A parlamentar apontou que o território do Distrito Federal está definido na Lei nº 2.874/56, que trata da mudança da capital federal, e que engloba a área do núcleo rural em debate. Ela lembrou que o Bonsucesso existe desde 1983, tendo surgido a partir do loteamento da fazenda de mesmo nome, localizada no DF, à margem direita da rodovia 128, no sentido Planaltina/DF para Planaltina/GO.

“Ao longo de décadas, todos os documentos de escrituras e contratos sempre foram efetivados em cartórios do DF, além disso todos os serviços públicos são realizados por órgãos do DF”, salientou.
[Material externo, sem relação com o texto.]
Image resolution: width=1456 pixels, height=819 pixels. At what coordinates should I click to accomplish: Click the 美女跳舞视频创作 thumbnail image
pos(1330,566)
E completou: “Não é possível que um pedacinho de Brasília seja retirado do território do DF, ameaçando a nossa soberania territorial”.

Representando os moradores do Bonsucesso, Marcelo Benini lamentou as consequências do erro cartográfico: “Temos uma comunidade que há anos está sofrendo por um erro cometido por uma instituição pública federal. Estamos num limbo de segurança jurídica e territorial”. O líder comunitário também alertou para as ameaças de grilagem de terras e de parcelamento irregular vindas do estado de Goiás, onde a legislação é distinta da do DF.
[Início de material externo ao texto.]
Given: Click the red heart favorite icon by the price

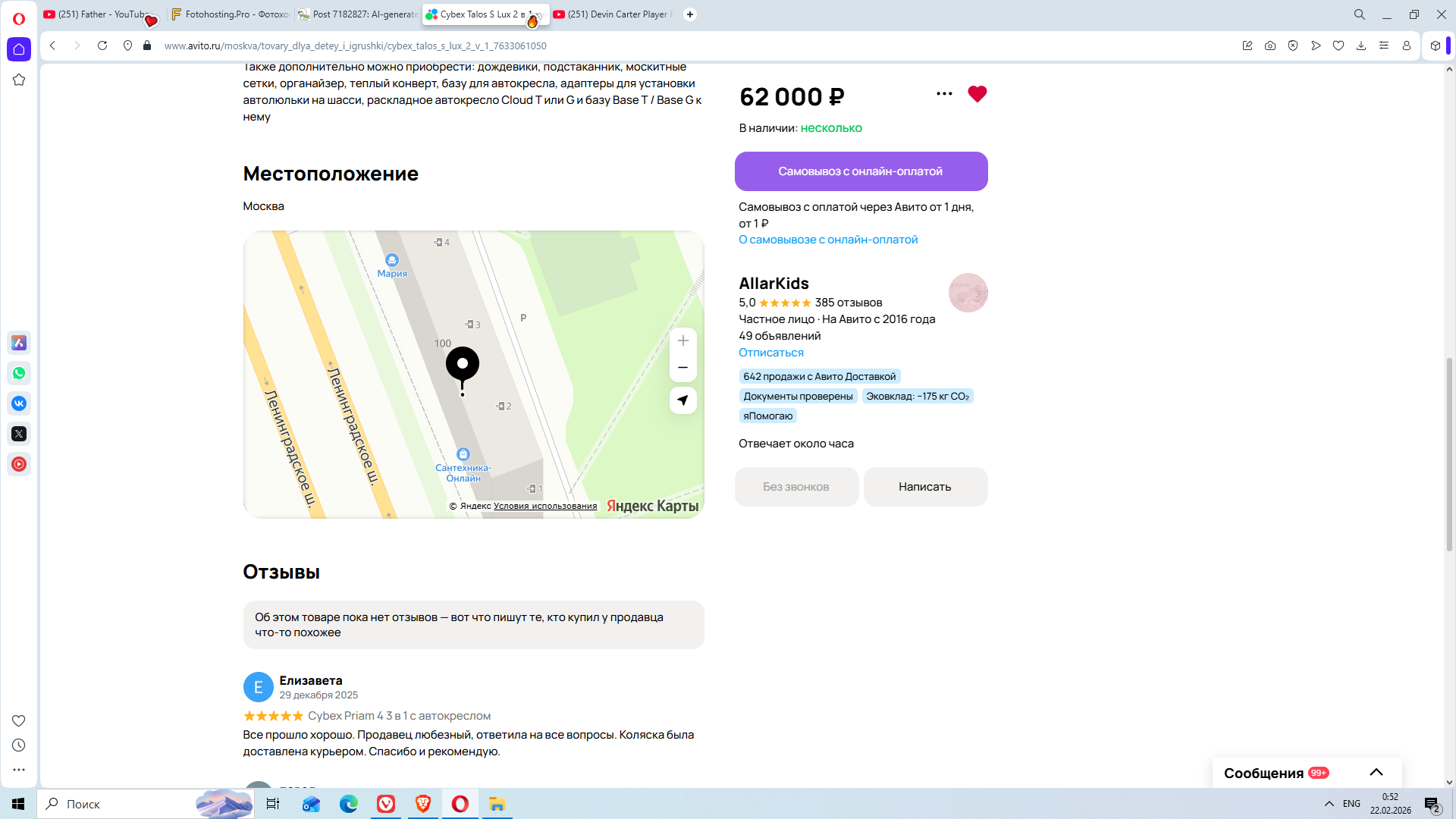Looking at the screenshot, I should pos(977,94).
“O núcleo rural tem sido uma resistência ambiental durante todos esses anos”, observou, destacando o cumprimento da Lei Distrital nº 803/09, que estabelece que a fração mínima de lote rural no DF é de dois hectares.
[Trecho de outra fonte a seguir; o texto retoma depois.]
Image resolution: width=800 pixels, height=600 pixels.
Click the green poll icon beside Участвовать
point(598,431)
Do ponto de vista estritamente territorial, Benini registrou o tamanho da “mordida” na área do Distrito Federal: 460,15 hectares, área ocupada por 214 chácaras. Ele relatou que a situação foi percebida quando um chacareiro, ao receber o relatório do Cadastro Ambiental Rural (CAR), observou que sua chácara constava com a bandeira de Goiás.

Mas o quadro é ainda mais complexo. Conforme apontou o coordenador de Informações Ambientais da Secretaria de Meio Ambiente, Rogério Alves Barbosa da Silva, a região está dentro da zona de amortecimento da Estação Ecológica de Águas Emendadas, além de fazer parte do corredor ecológico Paranã-Pirineus. “Ela tem uma relevância ecológica de escala regional, além de todas as qualidades da produção de água. Estamos sempre lá fazendo fiscalizações, e essas questões aumentam a pressão na área, onde não pode haver atividade indiscriminada”, destacou.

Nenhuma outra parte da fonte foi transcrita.